Factors that influence the reliability of the NPS response (left column) and subjective pain reports (right column). The small numbers from 1 to 10 correspond to studies 1 to 10. (A) The Influence of the trial number and time interval between sessions. The ICC values were calculated based on different trial numbers. Each line with color shows the nonlinear relationship between the trial number and the ICC values of the corresponding study (fitted using the loess function in R). The ICC values estimated with less than 10 participants were excluded due to poor estimation. The black line showed the average of studies 1 to 8, which was weighted by the square root of the number of participants in each study. The grey shadow presents the standard error, which was also weighted by the square root of the number of participants in each study. On average, to achieve excellent reliability, at least 60 trials were required to calculate the NPS response. Reliability was comparable in studies 9 and 10 with a longer time interval across 5-day and 1-month given the same number of trials (trial number = 30 and 5).
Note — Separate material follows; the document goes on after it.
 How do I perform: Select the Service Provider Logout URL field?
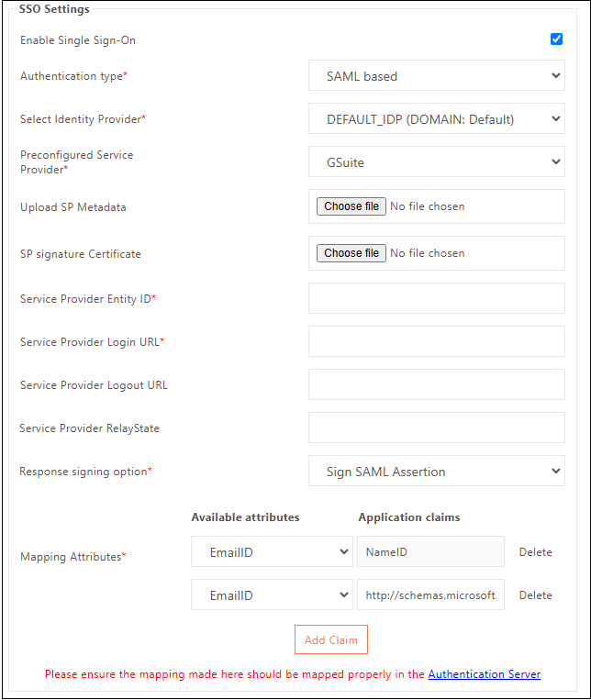(x=436, y=384)
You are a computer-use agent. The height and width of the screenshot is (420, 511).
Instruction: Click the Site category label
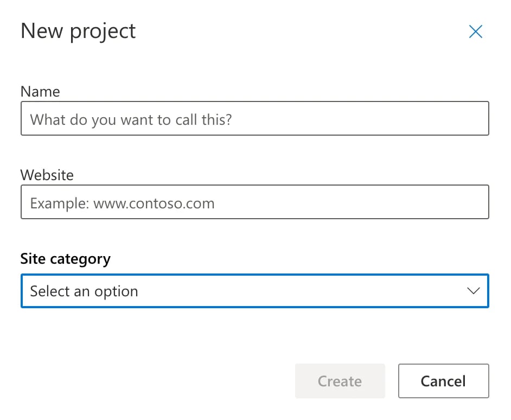click(65, 259)
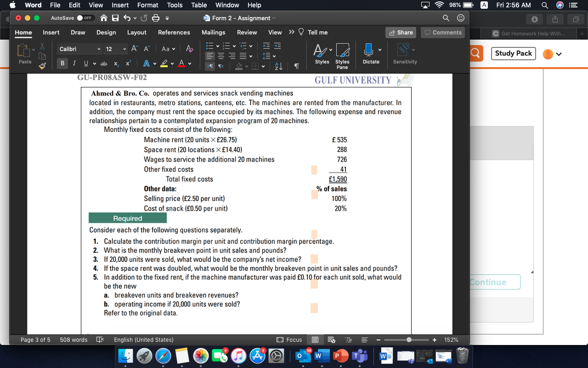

The reliability of pain reports were excellent in general but were poor in study 10. (B) The influence of the temperature of the heat stimuli. Only participants with more than 4 trials in each temperature were included in the ICC calculation. The ICC values estimated with less than 13 participants were excluded due to poor estimation. Under these criteria, the study 4 and 7 were with no ICC value presented in the plot. NPS responses are more reliable in higher temperature stimuli. Whereas pain reports are reliable across all temperature stimuli. (C) The influence of the types of contrast. The larger dots represent the ICC values of the measurements calculated by comparing a temperature condition with the baseline, and the smaller dots represent the ICC values of the measurements calculated by comparing a temperature condition with the lowest temperature condition in each study. The length of the dashed line represents the difference between the ICC values of measurements calculated with different types of contrast. The downward-pointing arrow indicates ICC < 0. The measurements calculated by comparing with a control condition are less reliable than by comparing with the implicit baseline in virtually every case.

Figure 3.

Summary of variances and factors that influence the effect size and reliability. (A) Different sources of variance at the between-person level for the NPS and self-report pain. Rectangles represent the observed variables, i.e., pain reports and NPS. Ellipses represent the latent variables that we aim to measure, i.e., the core nociceptive feeling. The circle represents sources of variance that add to each observed measure. Both pain reports and NPS activity measure the core nociceptive circuits that generate pain experience. However, different sources of variance at the between-person level reduce the correlation between pain reports and the NPS response. It suggests that the NPS is not as useful as a surrogate measure for pain reports. In contrast, the NPS could be useful as an objective biological target to measure physiological pain in combination with subjective pain reports. (B) Factors that influence reliability. Rectangles represent the observed variables, such as the NPS response, across different sessions. Ellipses represent the latent variables that we are interested in modeling. Results suggest that stimuli with larger effect sizes have higher test-retest reliability, indicated by the up red arrow, and have the same effect on all sessions, indicated by η. Some active change across sessions could decrease the test-retest reliability, indicated by the down blue arrow. They might have different effects on different sessions, indicated by α_1, α_2, and α_n. The circle represents the measurement error that could decrease the test-retest reliability, indicated by the down blue arrow. There might be different errors on different sessions, indicated by σ1, σ2, and σn.